In this paper, we discussed several dynamic strategies, suitable for pension investors that aim to replace a proportion of their salary with a retirement income. The strategies reduce risk after several good years and steer the investor to her target. By having the allocation depend on return on investment, the approaches exploit a freedom which is typically not used by traditional static approaches. We have shown that the dynamic approaches may outperform some traditional static approaches and prevent unnecessary risk taking.

Two simple and intuitive rule-based strategies were introduced that secure investments in a cash flow matching portfolio once they yielded sufficient return. Although both rule-based strategies can straightforwardly be implemented in practice, we recommend to also investigate alternatives where the investor, e.g., switches between an aggressive traditional life cycle and a matching portfolio to rule out very aggressive portfolios close to retirement.

The rule-based strategies were further refined into a combination strategy based on dynamic programming. In the current setup, the combination strategy may not be superior and we even found that the rule-based strategies outperform the combination strategy in a numerical example.

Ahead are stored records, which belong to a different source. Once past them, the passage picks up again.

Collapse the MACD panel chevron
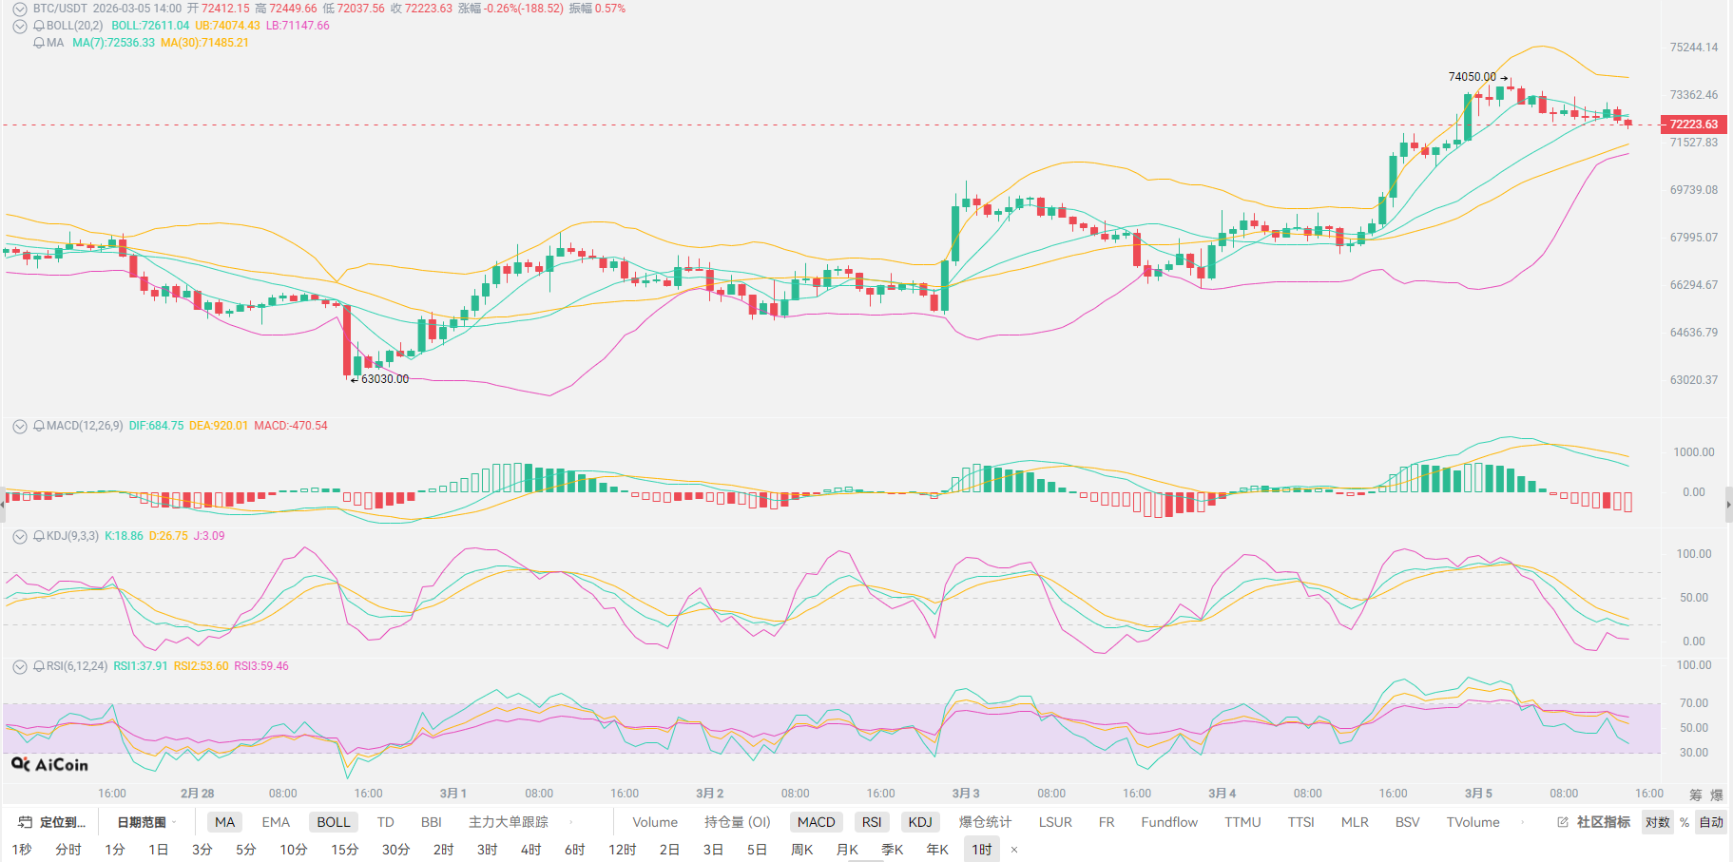Viewport: 1733px width, 862px height. pos(19,426)
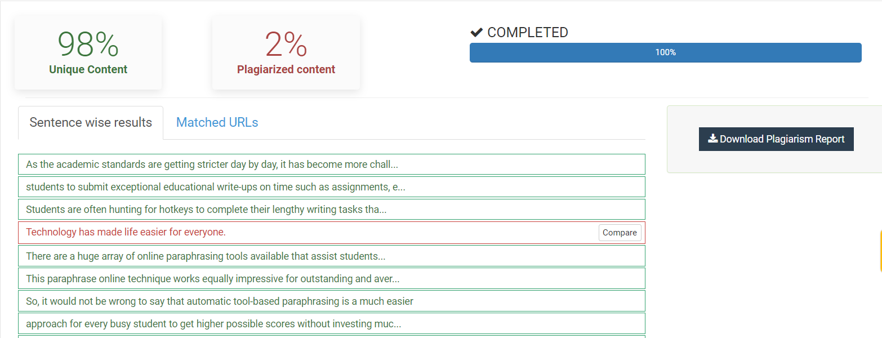882x338 pixels.
Task: Open the Matched URLs tab
Action: point(217,123)
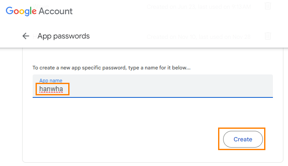Viewport: 288px width, 166px height.
Task: Click the blue 'App name' field label
Action: click(x=51, y=81)
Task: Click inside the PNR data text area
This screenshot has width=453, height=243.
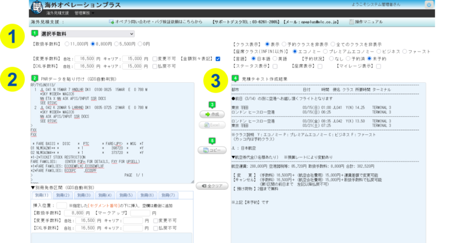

We certainly believe that dynamic strategies based on dynamic programming can be further improved, as also this research clearly demonstrates their added value to pension investors.

A most suitable dynamic strategy is hard to determine objectively as its performance depends on the governing stochastic model. Also, such a dynamic strategy should fit well with practical requirements, such as whether an investor will follow through on the strategy or will feel the need to combine such a strategy with her own judgement, and whether such strategies comply with regulations. This research, however, demonstrates the added value of dynamic strategies to pension investors. In summary, such strategies exploit freedom that is not used by traditional approaches, can steer a pension investor to her target and prevent unnecessary risk taking.